If $\text{Ker}\,\phi = \{1\}$, then$$\text{Im}\,\phi\cong S_3/\{1\} \cong S_3.$$So $\phi(x)$ takes the form $(p,q)$ or $(p,q)(r,s)$, and $\phi(xy)$ takes the form $(p',q')$ or $(p',q')(r',s')$. Without loss of generality, $p' = p$.


*

*If $\phi(x) = (p,q)$ and $\phi(xy) = (p,q')$, then $q\ne q'$, or else$$\phi(y) = \phi(x)\phi(xy) = (p,q)(p,q')$$becomes the identity, so $\phi(y) = (q,p,q')$. Because $\phi(x) = (q,p)$, $\phi$ simply maps $\pi\in S_3(\{1,2,3\})$ to the corresponding permutation with $1$, $2$, $3$ replaced by $q$, $p$, $q'$, respectively.

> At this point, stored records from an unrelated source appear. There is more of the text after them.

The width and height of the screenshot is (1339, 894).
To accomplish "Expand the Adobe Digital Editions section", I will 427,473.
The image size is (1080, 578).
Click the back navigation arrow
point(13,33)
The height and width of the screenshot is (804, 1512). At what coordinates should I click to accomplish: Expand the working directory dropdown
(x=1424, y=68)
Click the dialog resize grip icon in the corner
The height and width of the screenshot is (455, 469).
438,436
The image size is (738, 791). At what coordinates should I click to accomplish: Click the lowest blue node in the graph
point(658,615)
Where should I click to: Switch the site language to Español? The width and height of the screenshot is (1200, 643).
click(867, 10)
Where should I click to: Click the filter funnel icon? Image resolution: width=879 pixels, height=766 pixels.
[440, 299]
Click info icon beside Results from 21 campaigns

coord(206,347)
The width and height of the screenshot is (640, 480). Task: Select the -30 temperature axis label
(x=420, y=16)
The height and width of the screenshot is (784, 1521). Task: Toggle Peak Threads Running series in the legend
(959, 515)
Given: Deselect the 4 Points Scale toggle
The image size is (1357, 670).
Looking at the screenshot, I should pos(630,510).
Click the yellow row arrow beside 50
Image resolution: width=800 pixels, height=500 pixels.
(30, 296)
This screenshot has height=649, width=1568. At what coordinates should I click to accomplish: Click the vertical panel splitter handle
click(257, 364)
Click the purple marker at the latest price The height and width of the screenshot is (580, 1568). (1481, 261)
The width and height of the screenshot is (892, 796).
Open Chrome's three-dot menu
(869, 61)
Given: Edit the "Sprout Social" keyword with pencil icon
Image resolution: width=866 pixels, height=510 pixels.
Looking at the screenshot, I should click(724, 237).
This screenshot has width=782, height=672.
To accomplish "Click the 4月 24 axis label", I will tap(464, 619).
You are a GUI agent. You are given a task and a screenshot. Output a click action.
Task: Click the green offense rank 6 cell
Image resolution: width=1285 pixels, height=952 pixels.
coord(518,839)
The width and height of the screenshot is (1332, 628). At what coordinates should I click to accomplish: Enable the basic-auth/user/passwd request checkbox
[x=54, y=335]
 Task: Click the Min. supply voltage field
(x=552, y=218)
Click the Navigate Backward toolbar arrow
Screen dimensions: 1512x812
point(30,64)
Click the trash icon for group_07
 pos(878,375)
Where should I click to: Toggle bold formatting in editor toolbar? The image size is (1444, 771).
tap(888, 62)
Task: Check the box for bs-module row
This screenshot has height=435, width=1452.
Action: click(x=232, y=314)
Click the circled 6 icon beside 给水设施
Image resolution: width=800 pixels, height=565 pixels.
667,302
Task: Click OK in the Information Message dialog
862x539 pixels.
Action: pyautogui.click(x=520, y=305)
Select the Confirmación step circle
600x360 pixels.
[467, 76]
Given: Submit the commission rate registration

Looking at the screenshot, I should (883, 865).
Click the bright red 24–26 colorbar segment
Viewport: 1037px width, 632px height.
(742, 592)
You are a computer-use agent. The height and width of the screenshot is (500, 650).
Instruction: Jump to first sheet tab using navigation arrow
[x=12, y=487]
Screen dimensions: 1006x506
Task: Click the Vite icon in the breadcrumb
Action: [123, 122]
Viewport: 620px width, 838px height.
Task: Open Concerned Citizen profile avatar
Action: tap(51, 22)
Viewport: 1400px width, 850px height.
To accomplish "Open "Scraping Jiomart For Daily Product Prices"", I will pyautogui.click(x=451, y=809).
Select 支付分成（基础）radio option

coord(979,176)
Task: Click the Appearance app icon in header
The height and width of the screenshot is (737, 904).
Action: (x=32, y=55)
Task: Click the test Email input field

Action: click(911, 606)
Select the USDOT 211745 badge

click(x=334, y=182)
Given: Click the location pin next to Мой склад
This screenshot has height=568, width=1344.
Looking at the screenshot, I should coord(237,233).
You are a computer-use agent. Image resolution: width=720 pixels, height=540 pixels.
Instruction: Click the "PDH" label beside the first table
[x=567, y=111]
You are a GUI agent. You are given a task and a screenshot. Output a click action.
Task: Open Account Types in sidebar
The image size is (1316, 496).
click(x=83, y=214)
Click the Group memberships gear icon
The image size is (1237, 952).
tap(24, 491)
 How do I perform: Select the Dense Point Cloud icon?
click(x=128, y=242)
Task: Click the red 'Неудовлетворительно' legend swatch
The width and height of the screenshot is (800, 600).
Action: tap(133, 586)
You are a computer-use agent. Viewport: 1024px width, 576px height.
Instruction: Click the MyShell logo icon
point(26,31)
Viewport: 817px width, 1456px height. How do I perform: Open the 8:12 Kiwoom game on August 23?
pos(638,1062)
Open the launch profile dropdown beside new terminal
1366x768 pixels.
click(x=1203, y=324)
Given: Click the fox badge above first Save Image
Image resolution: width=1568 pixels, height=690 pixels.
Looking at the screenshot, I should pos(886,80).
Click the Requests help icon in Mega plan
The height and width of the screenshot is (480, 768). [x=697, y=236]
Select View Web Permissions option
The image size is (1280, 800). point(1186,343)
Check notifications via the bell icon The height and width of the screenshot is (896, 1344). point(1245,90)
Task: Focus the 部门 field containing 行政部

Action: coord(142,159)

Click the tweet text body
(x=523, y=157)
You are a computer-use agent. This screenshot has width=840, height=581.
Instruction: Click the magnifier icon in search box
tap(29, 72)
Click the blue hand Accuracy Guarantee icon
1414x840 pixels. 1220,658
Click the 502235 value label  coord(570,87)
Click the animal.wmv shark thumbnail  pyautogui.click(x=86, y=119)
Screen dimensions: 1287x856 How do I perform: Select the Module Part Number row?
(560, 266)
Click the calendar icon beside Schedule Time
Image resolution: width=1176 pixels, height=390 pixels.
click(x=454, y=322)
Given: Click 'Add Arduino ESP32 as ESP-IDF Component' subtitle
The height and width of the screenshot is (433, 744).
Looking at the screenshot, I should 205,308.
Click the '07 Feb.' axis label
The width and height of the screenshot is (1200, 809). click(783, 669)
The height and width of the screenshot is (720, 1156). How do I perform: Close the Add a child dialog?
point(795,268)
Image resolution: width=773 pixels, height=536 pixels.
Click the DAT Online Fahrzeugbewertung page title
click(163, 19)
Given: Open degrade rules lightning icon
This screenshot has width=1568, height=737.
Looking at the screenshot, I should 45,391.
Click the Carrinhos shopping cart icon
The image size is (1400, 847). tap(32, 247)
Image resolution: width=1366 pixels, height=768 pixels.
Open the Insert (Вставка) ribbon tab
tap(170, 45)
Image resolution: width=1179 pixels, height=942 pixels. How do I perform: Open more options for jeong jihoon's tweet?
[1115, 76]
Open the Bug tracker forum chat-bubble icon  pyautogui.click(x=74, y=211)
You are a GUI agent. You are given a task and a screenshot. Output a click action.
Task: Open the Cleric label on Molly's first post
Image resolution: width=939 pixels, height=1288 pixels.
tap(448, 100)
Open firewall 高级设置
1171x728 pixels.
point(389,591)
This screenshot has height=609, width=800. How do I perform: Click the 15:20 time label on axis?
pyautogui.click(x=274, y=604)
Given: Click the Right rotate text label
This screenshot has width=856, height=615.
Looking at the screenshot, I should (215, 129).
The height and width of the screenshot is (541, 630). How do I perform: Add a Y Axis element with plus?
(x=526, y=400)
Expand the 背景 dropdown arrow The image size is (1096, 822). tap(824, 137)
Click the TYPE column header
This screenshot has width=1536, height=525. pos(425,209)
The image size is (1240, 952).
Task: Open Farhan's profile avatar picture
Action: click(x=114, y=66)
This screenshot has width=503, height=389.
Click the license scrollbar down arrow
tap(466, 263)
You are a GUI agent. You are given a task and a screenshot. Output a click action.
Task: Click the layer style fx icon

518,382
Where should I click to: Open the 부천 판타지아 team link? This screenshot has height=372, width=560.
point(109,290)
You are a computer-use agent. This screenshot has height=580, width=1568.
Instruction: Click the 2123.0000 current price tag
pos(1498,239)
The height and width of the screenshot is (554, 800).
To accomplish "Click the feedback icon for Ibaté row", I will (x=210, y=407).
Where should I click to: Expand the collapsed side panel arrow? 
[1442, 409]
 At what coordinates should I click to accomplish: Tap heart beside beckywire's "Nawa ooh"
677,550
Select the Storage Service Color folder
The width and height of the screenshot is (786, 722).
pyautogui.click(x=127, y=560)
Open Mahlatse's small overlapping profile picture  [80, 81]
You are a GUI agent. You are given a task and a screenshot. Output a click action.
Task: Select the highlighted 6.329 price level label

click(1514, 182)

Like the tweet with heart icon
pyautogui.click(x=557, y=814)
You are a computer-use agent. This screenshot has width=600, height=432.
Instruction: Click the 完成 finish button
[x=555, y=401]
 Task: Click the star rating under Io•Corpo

*If $\phi(x) = (p,q)$ and $\phi(xy) = (p,q')(r',s')$ (or the other way around; these two cases are interchangeable by "switching" $1$ and $3$, since $x$, $xy$ are both transpositions), then $q\ne q'$, or else$$\phi(y) = \phi(x)\phi(xy) = (p,q)(p,q')(r',s')$$becomes a transposition and has order $2$ instead of $3$, so without loss of generality, assume $r' = q$. But then$$\phi(y) = (q,p,q')(q,s') = (q,s',p,q')$$has order $4$ instead of $3$, so this case is impossible.

*If $\phi(x) = (p,q)(r,s)$ and $\phi(xy) = (p,q')(r',s')$, then $q\ne q'$, or else $\{r,s\} = \{r',s'\}$ and $\phi(x)=\phi(xy)$ forces $\phi(y)$ to be the identity. Without loss of generality, assume $q' = r$, so $\{r',s'\} = \{q,s\}$ means $\phi(xy) = (p,r)(q,s)$. Thus$$\phi(y) = (p,q)(r,s)(p,r)(q,s) = (p,s)(q,r)$$ has order $2$ instead of $3$, so this case is also impossible.


Remark. The only "unexpected" permutation here is $\phi$ taking transpositions to $(a, b)(c, d)$ (or $(a, c)(b, d)$ or $(a, d)(b, c)$) and other elements to the identity $(a)(b)(c)(d)$.